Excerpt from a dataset
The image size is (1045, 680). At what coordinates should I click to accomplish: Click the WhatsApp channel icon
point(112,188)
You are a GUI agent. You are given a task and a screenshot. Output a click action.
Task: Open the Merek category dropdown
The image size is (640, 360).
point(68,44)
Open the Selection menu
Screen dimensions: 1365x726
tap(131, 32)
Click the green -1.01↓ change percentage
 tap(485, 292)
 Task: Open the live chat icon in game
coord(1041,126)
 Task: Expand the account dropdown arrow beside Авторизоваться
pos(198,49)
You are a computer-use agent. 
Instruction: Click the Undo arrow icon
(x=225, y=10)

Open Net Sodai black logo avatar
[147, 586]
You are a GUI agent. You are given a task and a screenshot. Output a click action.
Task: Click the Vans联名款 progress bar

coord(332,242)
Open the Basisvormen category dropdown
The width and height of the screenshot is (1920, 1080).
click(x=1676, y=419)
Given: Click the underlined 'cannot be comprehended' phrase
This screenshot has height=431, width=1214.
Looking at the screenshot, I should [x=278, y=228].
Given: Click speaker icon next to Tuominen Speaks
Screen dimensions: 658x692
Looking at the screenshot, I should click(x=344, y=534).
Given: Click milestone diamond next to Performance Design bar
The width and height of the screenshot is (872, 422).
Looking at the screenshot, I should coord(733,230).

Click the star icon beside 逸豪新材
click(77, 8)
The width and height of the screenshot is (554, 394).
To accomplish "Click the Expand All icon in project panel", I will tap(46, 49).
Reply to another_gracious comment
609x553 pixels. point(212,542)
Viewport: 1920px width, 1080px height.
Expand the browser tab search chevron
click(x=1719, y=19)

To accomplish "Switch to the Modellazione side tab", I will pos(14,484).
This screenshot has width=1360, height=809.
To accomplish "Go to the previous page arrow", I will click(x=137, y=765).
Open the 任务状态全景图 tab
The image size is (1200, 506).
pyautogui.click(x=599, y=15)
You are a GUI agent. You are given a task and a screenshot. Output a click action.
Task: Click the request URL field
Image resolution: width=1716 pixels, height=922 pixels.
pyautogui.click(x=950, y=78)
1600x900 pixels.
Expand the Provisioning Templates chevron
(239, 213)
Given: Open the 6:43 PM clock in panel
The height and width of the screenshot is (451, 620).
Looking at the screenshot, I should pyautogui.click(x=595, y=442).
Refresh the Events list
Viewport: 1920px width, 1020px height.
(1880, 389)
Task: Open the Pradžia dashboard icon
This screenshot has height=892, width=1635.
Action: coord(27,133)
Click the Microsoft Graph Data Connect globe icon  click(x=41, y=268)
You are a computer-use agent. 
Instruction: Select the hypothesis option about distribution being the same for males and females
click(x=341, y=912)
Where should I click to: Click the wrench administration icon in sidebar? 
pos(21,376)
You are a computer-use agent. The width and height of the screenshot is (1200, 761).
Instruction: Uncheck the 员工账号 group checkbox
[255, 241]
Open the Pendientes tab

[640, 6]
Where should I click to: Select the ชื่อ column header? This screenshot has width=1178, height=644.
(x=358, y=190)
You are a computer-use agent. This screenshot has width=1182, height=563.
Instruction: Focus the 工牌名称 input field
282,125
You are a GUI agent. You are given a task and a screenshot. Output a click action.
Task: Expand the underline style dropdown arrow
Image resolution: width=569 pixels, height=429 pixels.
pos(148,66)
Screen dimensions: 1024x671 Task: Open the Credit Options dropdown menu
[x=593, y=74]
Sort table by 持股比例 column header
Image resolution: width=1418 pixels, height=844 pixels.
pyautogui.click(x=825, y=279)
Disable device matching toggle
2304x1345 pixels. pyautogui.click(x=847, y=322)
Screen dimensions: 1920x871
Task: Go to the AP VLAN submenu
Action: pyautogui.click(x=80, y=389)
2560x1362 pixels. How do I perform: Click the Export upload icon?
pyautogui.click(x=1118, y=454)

## DIRECTION
Please render the records starting at the line that contains "Given: Open the 6:43 PM clock in panel" and ending at the line that contains "pos(148,66)" as a two-column CSV with the columns input and output, one row per record. Put each field in quotes and replace its line breaks with spaces.

## SOLUTION BELOW
input,output
"Given: Open the 6:43 PM clock in panel The height and width of the screenshot is (451, 620).","Looking at the screenshot, I should pyautogui.click(x=595, y=442)."
"Refresh the Events list Viewport: 1920px width, 1020px height.","(1880, 389)"
"Task: Open the Pradžia dashboard icon This screenshot has height=892, width=1635.","Action: coord(27,133)"
"Click the Microsoft Graph Data Connect globe icon","click(x=41, y=268)"
"You are a computer-use agent. Instruction: Select the hypothesis option about distribution being the same for males and females","click(x=341, y=912)"
"Where should I click to: Click the wrench administration icon in sidebar?","pos(21,376)"
"You are a computer-use agent. The width and height of the screenshot is (1200, 761). Instruction: Uncheck the 员工账号 group checkbox","[255, 241]"
"Open the Pendientes tab","[640, 6]"
"Where should I click to: Select the ชื่อ column header? This screenshot has width=1178, height=644.","(x=358, y=190)"
"You are a computer-use agent. This screenshot has width=1182, height=563. Instruction: Focus the 工牌名称 input field","282,125"
"You are a GUI agent. You are given a task and a screenshot. Output a click action. Task: Expand the underline style dropdown arrow Image resolution: width=569 pixels, height=429 pixels.","pos(148,66)"